OMEGA MINOR. By Paul Verhaeghen. 691pp. Dalkey Archive. Paperback, Pounds 9.99.978 1 5647 8477 3.
Paul Verhaeghen's first novel, Omega Minor, which has just won the Independent Foreign Fiction Prize, spans the twentieth century, from the Berlin of the Third Reich to the 1990s, via the intellectual elite of 1950s Harvard, the desert of Los Alamos and the Nazi death camp at Auschwitz. Along the way, it takes in particle physics, the culture of memory, the philo- sophy of experience and identity, the Manhattan Project and German skinhead culture in the late twentieth century.
With such a range of themes and ideas, Omega Minor is a formidable book. It is, more importantly, a book about the unprecedented evils human beings have visited on one another over the course of the past century. Well over 600 pages long, in a translation from the orginal Flemish by the author (who is a US-based psychologist, specializing in cognitive ageing), it is a massively ambitious work, but one which is not without flaws.
____________
ACTIONS TO TAKE
1. Translate this sentence from the review of Omega Minor into Spanish: "With such a range of themes and ideas, Omega Minor is a formidable book."
2. List every place that the review of Omega Minor says the novel passes through.
3. Carry on the review of Omega Minor from its final sentence onward.

PROVIDED DATA
____________
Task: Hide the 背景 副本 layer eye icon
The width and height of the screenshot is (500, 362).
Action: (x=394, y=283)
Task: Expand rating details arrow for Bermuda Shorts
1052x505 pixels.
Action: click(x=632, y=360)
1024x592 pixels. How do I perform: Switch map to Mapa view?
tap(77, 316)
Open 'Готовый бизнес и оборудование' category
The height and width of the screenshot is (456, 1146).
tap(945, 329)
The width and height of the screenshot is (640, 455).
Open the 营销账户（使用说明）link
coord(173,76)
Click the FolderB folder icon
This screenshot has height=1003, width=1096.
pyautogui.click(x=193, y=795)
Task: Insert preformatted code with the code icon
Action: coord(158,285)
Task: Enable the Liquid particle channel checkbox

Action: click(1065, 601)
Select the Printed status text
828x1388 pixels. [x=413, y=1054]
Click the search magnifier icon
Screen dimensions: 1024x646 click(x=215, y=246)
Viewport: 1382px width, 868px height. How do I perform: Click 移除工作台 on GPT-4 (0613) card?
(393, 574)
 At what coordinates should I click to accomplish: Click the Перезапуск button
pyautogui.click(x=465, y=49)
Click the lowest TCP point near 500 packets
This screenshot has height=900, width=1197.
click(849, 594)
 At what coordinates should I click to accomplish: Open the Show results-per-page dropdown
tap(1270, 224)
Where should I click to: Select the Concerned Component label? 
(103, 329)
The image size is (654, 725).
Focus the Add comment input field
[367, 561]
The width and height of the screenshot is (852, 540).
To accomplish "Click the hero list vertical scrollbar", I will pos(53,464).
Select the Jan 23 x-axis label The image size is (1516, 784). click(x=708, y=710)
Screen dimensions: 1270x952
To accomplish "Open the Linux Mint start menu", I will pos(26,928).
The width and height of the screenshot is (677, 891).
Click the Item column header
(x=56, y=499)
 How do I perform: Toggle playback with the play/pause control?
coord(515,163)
____________
RESPONSE LIST
1. Con semejante variedad de temas e ideas, Omega Minor es un libro formidable.

2.
- The Berlin of the Third Reich
- Harvard (its intellectual elite of the 1950s)
- The desert of Los Alamos
- The Nazi death camp at Auschwitz

3.
The novelist throws down a challenge to the reader on the very first page, with a lurid passage describing a sexual act ("A lightning bolt hurls upward in a blinding curve of pristine white, the laws of gravity suspended for a quarter-second. There is a scream of triumph as the gushing garland - that string of boundless energy - spouts into the springtime air.") It would be a shame if readers were to find themselves unable to proceed past this opening, for the novel offers much of worth besides such overwrought descriptions.
There are three main narrative strands; Paul Andermans - like Verhaeghen a cognitive psychologist whose work focuses on memory - is transcribing the memories of Jozef De Heer, a Jewish survivor of Nazi Germany, whom Andermans meets in hospital where he is recovering from an attack by skinheads. Andermans meanwhile is in love with Donatella, an ambitious and talented student of the great emigre physicist Goldfarb, who escaped to America from Nazi Germany but who has returned to Potsdam to make peace with his own wartime history. "Omega is the parameter that tells us what will happen to the universe, what will happen to us, and there is something seriously wrong with the value of that parameter", explains one of the characters, one of many assertions which indicate the scope of Verhaeghen's philosophical ambition. The Omega theory was Einstein's, which he later retracted, and it is this scientific notion of the universe's degradation that is at the philosophical heart of the novel.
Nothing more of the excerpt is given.